# [Given exercise]
Copy out the entries below exactly, starting at the line that contains "Über mich (984, 68)" and continuing through the last entry. Leave out the pictures.

Entries from a data source:
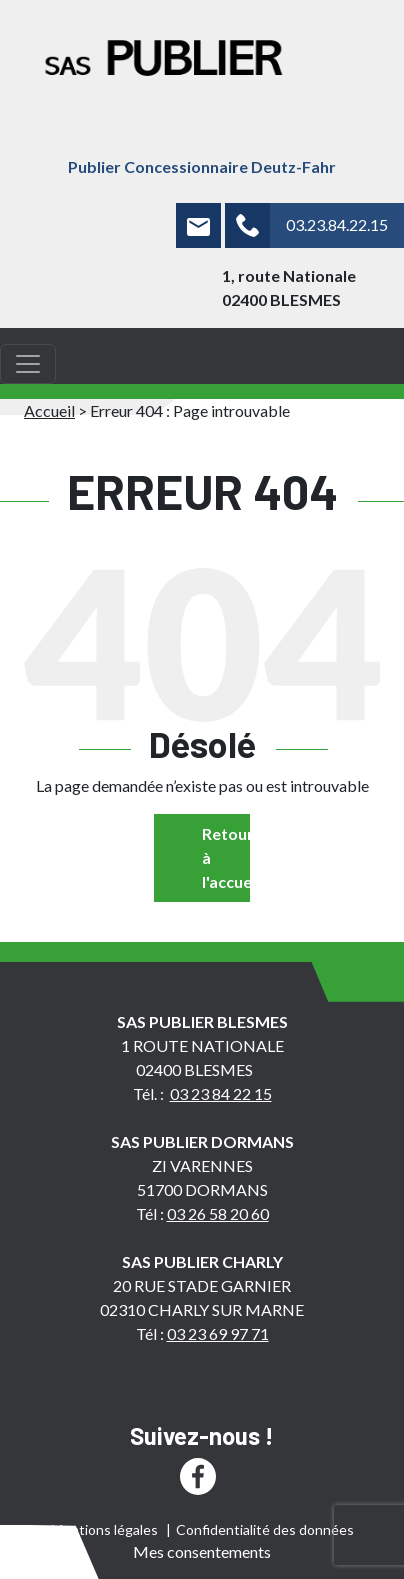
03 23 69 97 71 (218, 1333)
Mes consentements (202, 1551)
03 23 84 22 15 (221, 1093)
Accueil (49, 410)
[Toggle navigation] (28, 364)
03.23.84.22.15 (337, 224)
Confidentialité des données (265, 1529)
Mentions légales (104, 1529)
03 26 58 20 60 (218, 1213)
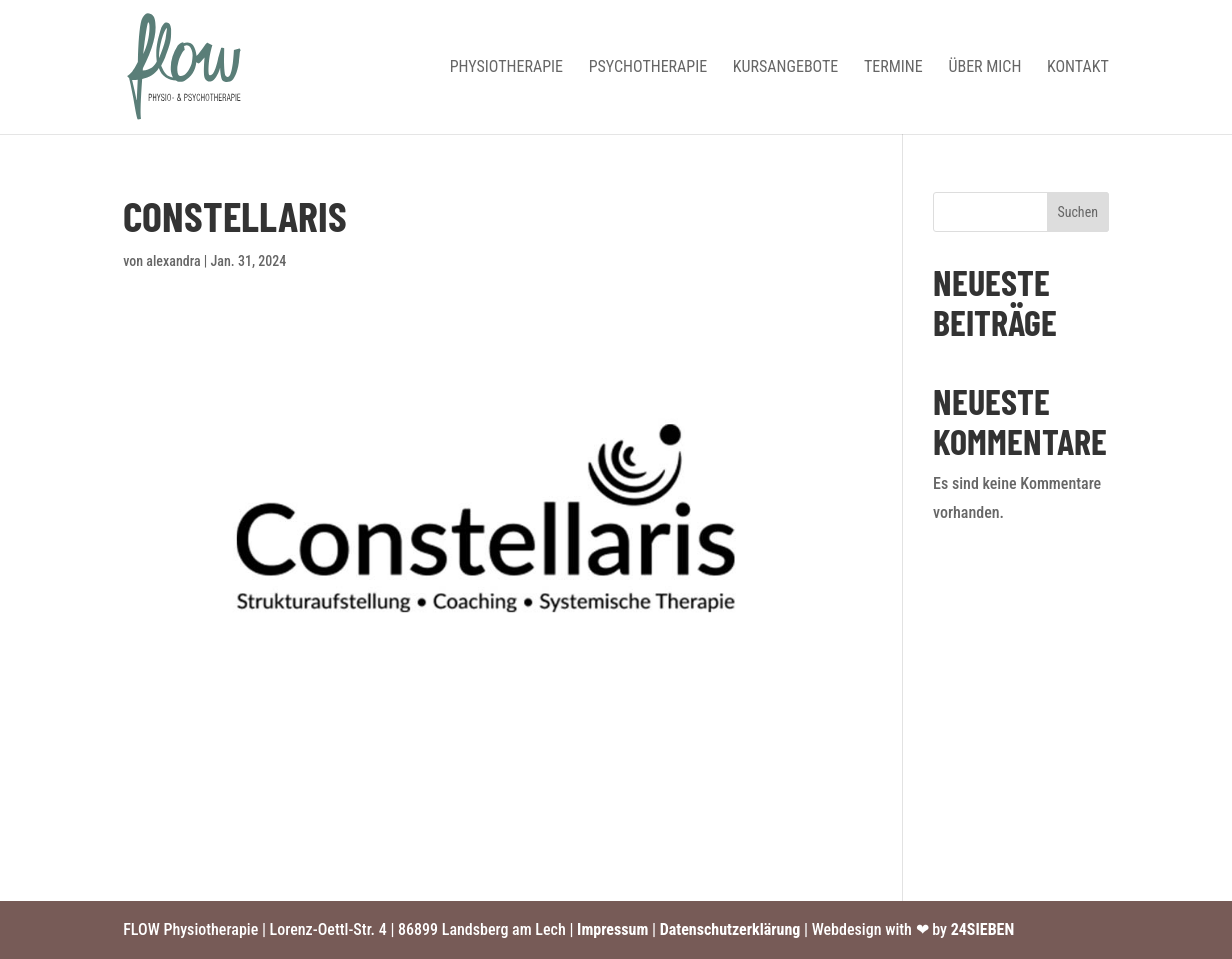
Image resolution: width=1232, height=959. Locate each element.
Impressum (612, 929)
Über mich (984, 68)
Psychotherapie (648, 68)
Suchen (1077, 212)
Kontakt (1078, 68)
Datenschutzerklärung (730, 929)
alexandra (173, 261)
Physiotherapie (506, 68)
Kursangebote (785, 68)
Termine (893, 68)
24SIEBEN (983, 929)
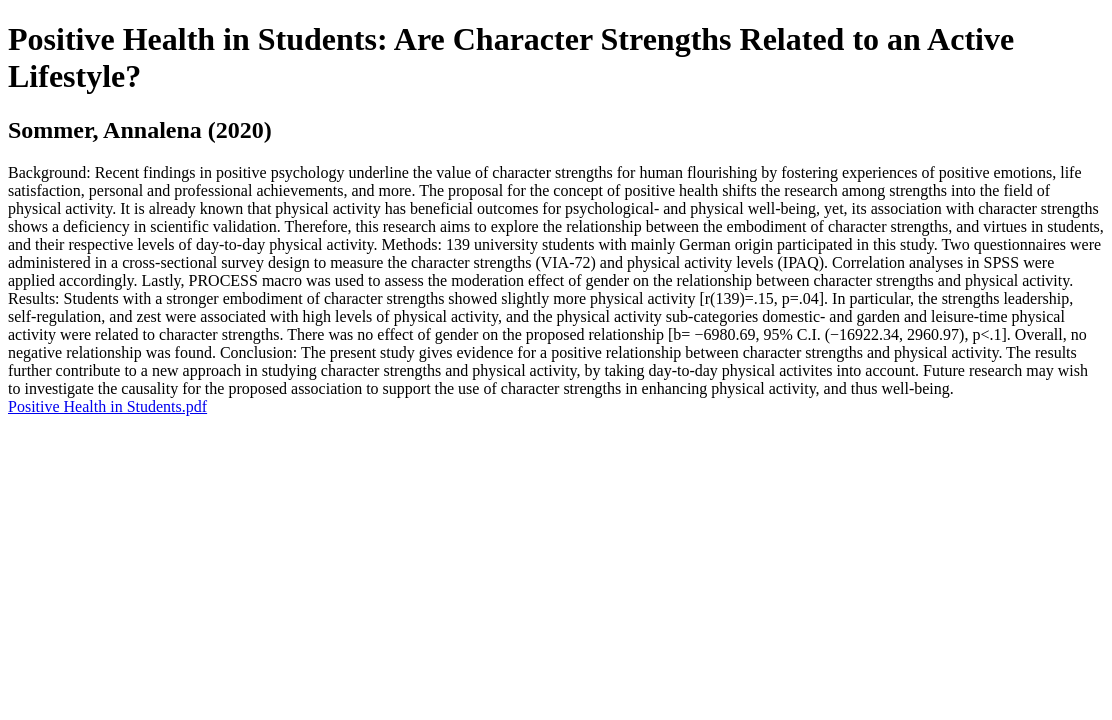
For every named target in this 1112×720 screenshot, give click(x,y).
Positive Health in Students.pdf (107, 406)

# [Answer in full]
Über mich (984, 68)
Psychotherapie (648, 68)
Suchen (1077, 212)
Kontakt (1078, 68)
Datenschutzerklärung (730, 929)
alexandra (173, 261)
Physiotherapie (506, 68)
Kursangebote (785, 68)
Termine (893, 68)
24SIEBEN (983, 929)
For every named target in this 1112×720 screenshot, give click(x,y).
Positive Health in Students.pdf (107, 406)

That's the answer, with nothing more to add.